A graphene-sandwiched DNA nano-system: regulation of intercalated doxorubicin for cellular localization.

Abstract

Control of the sub-cellular localization of nanoparticles (NPs) with enhanced drug-loading capacity, employing graphene oxide (GO), iron oxide (Fe3O4) NPs and sandwiched deoxyribonucleic acid (DNA) bearing intercalated anticancer drug doxorubicin (DOX) has been investigated in this work. The nanosystems G–DNA–DOX–Fe3O4 and Fe3O4–DNA–DOX differentially influence serum protein binding and deliver DOX to lysosomal compartments of cervical cancer (HeLa) cells with enhanced retention. Stern–Volmer plots describing BSA adsorption on the nanosystems demonstrated the quenching constants, Ksv for G–DNA–DOX–Fe3O4 and Fe3O4–DNA–DOX (0.025 mL μg−1 and 0.0103 mL μg−1 respectively).

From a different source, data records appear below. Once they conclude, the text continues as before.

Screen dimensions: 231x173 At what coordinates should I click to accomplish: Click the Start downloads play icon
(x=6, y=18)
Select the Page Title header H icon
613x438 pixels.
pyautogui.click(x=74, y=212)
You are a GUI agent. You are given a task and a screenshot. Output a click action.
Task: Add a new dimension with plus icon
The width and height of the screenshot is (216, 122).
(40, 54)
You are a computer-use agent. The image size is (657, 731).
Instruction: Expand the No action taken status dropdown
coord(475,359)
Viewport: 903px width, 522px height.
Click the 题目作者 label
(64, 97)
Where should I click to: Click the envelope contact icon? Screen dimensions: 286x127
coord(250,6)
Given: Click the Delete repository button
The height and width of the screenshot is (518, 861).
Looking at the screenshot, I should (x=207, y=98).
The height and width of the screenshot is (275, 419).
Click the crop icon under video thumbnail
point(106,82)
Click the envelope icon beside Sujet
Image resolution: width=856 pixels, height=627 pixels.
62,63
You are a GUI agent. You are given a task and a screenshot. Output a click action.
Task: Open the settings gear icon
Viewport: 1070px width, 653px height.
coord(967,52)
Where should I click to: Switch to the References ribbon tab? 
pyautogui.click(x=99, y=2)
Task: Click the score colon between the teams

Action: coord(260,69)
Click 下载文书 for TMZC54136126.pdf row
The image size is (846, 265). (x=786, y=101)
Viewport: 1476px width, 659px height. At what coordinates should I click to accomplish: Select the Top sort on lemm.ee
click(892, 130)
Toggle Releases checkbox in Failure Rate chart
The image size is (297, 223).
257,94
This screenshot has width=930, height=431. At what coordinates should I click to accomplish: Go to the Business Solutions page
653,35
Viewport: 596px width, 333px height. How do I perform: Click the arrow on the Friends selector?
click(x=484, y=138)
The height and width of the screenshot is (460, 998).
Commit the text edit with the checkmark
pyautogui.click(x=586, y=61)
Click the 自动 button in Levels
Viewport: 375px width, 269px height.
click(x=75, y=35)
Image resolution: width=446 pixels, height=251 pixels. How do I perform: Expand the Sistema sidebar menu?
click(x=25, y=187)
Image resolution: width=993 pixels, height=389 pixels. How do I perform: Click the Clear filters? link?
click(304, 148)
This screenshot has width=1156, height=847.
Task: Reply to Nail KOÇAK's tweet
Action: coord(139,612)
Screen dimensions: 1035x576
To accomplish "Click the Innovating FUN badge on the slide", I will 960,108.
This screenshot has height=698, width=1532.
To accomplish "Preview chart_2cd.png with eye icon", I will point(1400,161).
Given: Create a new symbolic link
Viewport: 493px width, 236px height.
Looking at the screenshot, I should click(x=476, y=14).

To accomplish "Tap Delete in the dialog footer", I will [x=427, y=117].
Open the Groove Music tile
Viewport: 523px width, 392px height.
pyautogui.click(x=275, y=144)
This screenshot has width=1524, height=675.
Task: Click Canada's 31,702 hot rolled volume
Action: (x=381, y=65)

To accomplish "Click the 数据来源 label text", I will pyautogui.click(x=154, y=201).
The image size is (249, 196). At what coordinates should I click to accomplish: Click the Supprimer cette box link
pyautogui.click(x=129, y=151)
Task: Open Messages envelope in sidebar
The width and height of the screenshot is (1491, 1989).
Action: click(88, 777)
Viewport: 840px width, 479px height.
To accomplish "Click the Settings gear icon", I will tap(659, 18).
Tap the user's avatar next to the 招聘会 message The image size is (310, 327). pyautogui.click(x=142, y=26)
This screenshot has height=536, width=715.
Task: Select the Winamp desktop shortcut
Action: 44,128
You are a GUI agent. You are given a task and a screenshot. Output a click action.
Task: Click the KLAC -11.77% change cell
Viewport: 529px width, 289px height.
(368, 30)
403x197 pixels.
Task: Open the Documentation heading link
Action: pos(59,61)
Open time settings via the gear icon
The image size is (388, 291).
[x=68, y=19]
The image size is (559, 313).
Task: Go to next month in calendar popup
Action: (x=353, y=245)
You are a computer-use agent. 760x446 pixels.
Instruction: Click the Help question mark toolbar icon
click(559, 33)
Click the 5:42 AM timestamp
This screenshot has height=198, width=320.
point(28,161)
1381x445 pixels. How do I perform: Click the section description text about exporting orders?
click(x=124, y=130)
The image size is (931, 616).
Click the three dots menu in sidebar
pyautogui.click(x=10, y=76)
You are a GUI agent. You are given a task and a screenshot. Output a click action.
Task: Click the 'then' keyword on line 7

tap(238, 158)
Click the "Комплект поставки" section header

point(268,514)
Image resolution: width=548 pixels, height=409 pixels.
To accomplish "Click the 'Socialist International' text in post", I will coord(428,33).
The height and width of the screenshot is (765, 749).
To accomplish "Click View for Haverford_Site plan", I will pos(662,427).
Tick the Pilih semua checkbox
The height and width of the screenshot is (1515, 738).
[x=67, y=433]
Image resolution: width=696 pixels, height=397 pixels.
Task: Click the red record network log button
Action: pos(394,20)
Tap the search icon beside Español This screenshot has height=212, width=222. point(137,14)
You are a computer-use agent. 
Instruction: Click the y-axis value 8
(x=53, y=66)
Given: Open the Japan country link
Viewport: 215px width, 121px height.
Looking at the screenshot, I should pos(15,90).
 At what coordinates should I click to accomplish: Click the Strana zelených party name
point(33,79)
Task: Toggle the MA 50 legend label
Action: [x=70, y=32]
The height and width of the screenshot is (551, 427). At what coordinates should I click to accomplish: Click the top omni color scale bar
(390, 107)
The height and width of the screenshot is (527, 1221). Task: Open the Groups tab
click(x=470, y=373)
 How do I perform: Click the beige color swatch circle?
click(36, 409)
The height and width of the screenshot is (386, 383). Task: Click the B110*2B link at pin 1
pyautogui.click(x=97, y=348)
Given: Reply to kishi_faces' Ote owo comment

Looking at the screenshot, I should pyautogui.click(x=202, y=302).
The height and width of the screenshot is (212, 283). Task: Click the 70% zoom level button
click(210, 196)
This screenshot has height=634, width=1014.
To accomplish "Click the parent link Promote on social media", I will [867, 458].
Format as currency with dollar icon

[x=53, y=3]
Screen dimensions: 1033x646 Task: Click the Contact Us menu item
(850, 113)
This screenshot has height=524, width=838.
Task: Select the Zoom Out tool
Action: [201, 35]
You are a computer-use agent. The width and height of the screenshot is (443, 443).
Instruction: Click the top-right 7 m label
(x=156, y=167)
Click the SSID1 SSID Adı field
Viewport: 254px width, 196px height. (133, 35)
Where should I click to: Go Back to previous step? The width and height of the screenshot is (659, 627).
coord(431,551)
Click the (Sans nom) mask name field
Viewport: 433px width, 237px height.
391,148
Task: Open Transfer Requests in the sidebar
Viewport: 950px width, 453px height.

Nuclear DOX intensity, measured at 24 h, was ∼2.0 fold higher for Fe3O4–DNA–DOX in HeLa cells. Parallelly, the cytosol displayed ∼2.2 fold higher DOX intensity for Fe3O4–DNA–DOX compared to G–DNA–DOX–Fe3O4. Fe3O4–DNA–DOX was more efficacious in the cytotoxic effect than G–DNA–DOX–Fe3O4 (viability of treated cells: 33% and 49% respectively). The DNA:nanosystems demonstrated superior cytotoxicity compared to mole-equivalent free DOX administration. The results implicate DNA:DOX NPs in influencing the cellular uptake mechanism and were critically subject to cellular localization. Furthermore, cell morphology analysis evidenced maximum deformation attributed to free-DOX with 34% increased cell roundness, 63% decreased cell area and ∼1.9 times increased nuclear-to-cytoplasmic (N/C) ratio after 24 h. In the case of Fe3O4–DNA–DOX, the N/C ratio increased 1.2 times and a maximum ∼37% decrease in NSA was noted suggesting involvement of non-canonical cytotoxic pathways. In conclusion, the study makes a case for designing nanosystems with controlled and regulated sub-cellular localization to potentially exploit secondary cytotoxic pathways, in addition to optimized drug-loading for enhanced anticancer efficacy and reduced adverse effects.